[WHAT IS NEEDED]
Print exactly the line that contains "This screenshot has height=1077, width=1120." along with every line beneath it to the end of the records below, and omit pictures.

§

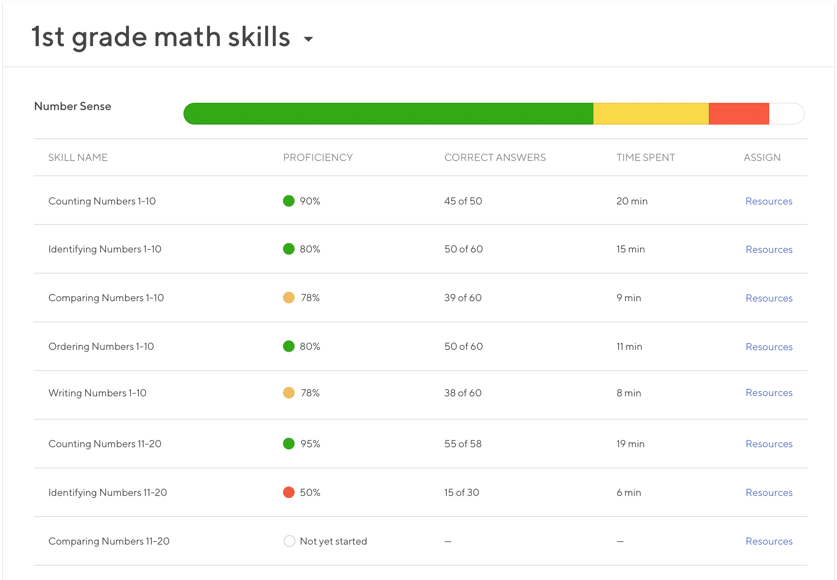This screenshot has height=580, width=837.
Task: Open Resources for Comparing Numbers 11-20
Action: point(768,540)
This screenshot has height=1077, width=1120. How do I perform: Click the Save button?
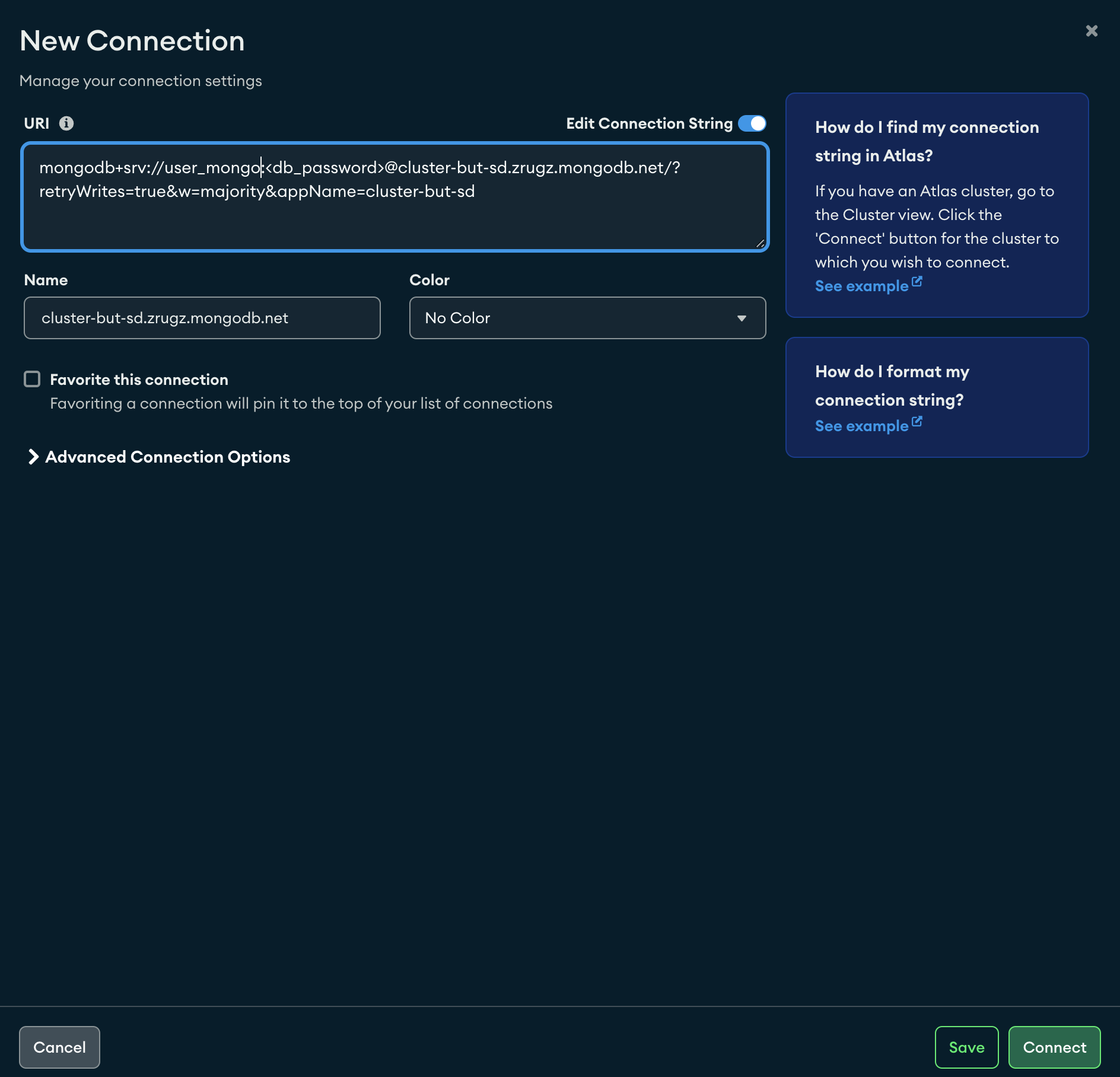click(966, 1047)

§

[FINAL ANSWER]
This screenshot has height=1077, width=1120. How do I perform: Click the Save button?
click(966, 1047)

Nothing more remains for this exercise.